• [YOUR TASK]
From the line containing "The width and height of the screenshot is (848, 554)." down to the final line of the entries below, restate each line word for word and add nothing.
** Opening RECORDS PROVIDED block **
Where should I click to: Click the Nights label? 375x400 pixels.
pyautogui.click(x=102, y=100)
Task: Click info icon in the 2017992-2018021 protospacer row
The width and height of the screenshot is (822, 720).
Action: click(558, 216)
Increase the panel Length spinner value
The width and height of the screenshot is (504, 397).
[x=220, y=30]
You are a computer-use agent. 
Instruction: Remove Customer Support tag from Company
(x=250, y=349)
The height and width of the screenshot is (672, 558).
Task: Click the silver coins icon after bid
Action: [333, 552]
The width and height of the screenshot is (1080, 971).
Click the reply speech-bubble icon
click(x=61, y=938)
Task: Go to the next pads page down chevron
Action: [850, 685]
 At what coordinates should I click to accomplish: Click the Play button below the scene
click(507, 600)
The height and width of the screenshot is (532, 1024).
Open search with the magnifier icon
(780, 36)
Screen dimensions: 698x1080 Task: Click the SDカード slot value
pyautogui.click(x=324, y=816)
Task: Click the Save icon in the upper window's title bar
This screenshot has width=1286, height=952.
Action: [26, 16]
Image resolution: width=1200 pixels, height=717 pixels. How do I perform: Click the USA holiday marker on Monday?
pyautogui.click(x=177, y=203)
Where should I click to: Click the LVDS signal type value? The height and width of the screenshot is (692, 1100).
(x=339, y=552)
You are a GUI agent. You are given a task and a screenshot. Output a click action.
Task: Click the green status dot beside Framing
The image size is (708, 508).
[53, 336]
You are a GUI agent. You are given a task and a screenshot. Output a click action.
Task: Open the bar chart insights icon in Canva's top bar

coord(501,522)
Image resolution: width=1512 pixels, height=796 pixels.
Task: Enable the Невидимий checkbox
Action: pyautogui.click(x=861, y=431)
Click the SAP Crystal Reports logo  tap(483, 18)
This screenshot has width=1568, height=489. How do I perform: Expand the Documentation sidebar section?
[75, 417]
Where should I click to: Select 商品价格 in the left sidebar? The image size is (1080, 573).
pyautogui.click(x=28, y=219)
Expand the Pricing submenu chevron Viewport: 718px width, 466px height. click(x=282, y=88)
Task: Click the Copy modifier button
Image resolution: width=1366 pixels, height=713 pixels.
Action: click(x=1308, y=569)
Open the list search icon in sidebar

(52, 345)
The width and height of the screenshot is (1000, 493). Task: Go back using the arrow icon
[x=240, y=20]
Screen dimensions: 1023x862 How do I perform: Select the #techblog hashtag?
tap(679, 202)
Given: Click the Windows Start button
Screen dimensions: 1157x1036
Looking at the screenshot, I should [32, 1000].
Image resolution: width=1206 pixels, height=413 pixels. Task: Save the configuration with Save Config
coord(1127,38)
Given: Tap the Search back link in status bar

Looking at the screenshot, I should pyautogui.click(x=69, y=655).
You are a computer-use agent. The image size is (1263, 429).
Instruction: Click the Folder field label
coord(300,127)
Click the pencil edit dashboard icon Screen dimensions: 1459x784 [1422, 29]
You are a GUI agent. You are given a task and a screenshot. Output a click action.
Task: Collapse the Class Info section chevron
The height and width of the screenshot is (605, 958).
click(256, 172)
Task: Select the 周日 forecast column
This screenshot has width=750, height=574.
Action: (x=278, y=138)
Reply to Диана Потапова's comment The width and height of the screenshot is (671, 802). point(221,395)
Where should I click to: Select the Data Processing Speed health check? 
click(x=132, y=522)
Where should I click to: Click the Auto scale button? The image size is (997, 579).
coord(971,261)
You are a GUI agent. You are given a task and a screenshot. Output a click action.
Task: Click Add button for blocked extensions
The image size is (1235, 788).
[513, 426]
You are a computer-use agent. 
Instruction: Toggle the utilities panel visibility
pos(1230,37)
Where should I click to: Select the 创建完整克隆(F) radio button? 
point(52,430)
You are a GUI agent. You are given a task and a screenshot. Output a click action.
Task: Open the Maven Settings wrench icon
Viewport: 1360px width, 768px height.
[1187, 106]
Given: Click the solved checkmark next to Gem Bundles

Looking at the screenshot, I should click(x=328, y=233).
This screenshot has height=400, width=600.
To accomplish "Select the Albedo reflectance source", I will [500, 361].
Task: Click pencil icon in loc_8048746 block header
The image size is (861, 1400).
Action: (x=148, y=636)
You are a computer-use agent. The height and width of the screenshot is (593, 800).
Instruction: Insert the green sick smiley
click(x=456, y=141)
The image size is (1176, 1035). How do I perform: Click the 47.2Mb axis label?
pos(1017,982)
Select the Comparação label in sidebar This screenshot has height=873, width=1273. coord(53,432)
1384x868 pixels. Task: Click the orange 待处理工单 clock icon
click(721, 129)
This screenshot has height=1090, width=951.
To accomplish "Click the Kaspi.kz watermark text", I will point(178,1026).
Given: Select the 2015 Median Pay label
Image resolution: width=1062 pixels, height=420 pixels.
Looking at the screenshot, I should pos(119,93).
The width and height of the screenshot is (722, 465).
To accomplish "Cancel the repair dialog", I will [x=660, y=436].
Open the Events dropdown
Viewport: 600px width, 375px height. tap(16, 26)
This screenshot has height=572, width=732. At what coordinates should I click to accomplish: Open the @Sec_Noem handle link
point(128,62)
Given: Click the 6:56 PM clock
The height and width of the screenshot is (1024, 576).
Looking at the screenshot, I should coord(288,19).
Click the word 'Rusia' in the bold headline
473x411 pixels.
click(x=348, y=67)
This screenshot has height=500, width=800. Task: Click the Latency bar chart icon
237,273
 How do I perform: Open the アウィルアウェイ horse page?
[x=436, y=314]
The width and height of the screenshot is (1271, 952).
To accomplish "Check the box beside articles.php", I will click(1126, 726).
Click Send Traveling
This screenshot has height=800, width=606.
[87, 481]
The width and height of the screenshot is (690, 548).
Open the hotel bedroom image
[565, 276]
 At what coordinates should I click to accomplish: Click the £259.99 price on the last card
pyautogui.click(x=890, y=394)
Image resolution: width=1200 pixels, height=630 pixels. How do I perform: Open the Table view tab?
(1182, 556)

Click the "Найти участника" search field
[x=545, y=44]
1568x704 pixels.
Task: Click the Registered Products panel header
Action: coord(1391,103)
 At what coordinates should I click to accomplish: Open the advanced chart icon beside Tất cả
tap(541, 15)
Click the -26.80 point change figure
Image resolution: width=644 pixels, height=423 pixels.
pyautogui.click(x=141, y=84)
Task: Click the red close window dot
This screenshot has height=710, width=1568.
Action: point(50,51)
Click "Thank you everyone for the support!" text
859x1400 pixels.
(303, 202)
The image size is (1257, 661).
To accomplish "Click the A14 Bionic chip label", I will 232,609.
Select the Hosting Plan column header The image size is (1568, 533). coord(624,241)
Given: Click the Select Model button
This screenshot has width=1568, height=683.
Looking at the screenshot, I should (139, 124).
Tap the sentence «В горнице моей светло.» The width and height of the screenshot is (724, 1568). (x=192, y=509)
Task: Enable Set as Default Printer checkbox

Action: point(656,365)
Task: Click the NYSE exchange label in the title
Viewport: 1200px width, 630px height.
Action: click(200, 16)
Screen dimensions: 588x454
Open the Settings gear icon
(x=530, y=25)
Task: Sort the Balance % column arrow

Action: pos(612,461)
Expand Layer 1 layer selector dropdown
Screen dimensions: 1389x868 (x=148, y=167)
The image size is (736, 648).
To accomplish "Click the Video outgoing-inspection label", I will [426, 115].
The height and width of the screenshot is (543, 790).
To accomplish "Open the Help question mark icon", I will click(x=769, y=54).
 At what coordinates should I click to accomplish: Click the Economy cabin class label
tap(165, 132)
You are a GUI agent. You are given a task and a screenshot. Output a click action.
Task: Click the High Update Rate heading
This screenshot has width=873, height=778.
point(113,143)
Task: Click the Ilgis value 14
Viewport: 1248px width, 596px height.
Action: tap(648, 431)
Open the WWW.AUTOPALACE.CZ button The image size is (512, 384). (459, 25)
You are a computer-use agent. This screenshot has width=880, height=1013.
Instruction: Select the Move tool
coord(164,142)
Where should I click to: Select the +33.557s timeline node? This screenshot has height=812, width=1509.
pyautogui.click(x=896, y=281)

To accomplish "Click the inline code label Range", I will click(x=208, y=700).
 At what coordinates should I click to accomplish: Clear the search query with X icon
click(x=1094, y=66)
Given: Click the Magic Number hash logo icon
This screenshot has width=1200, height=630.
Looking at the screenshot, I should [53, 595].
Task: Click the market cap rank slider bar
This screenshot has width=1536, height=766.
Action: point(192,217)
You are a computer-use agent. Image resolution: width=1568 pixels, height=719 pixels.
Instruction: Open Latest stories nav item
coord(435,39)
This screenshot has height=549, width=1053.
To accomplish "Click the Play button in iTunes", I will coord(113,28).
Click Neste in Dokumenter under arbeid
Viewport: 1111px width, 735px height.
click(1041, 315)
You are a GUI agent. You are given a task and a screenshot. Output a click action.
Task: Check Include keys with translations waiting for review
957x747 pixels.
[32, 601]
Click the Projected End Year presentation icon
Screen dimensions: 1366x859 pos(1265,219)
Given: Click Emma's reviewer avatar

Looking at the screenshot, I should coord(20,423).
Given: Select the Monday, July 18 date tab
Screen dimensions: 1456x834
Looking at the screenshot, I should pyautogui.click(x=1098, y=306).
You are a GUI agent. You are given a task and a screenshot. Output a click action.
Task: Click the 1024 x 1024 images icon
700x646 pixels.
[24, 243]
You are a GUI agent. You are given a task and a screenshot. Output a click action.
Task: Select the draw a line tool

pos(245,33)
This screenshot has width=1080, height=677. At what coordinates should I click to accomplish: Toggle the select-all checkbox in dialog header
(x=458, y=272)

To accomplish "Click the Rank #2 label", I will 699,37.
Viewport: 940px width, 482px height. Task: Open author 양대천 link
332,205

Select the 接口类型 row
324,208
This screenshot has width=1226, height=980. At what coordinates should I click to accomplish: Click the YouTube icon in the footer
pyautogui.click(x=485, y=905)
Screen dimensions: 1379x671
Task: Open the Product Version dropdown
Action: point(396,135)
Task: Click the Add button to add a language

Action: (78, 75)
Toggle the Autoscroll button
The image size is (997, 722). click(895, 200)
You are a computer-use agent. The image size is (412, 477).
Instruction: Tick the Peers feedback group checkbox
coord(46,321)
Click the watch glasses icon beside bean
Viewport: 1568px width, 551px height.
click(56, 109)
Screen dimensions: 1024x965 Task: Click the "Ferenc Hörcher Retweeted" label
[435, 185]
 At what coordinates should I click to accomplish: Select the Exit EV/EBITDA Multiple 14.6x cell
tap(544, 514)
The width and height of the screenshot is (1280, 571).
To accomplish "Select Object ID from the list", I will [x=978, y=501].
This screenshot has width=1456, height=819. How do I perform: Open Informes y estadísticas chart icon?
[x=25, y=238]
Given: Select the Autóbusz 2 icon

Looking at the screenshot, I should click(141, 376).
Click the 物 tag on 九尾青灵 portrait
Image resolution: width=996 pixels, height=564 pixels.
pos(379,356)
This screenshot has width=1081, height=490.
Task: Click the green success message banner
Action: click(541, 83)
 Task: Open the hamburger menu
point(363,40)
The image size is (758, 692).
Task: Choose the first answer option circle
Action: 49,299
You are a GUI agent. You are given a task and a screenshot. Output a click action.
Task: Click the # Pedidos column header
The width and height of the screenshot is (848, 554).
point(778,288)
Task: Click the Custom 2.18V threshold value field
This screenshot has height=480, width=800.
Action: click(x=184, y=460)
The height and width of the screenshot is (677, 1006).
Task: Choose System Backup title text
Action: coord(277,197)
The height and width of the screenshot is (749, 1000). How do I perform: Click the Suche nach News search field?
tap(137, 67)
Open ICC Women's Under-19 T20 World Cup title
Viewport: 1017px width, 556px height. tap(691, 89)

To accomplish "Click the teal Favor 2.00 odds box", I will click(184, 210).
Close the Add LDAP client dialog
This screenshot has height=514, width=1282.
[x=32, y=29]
** Closing RECORDS PROVIDED block **
• [RESULT OF THE EXERCISE]
The width and height of the screenshot is (848, 554).
point(778,288)
Task: Click the Custom 2.18V threshold value field
This screenshot has height=480, width=800.
Action: click(x=184, y=460)
The height and width of the screenshot is (677, 1006).
Task: Choose System Backup title text
Action: coord(277,197)
The height and width of the screenshot is (749, 1000). How do I perform: Click the Suche nach News search field?
tap(137, 67)
Open ICC Women's Under-19 T20 World Cup title
Viewport: 1017px width, 556px height. tap(691, 89)

To accomplish "Click the teal Favor 2.00 odds box", I will click(184, 210).
Close the Add LDAP client dialog
This screenshot has height=514, width=1282.
[x=32, y=29]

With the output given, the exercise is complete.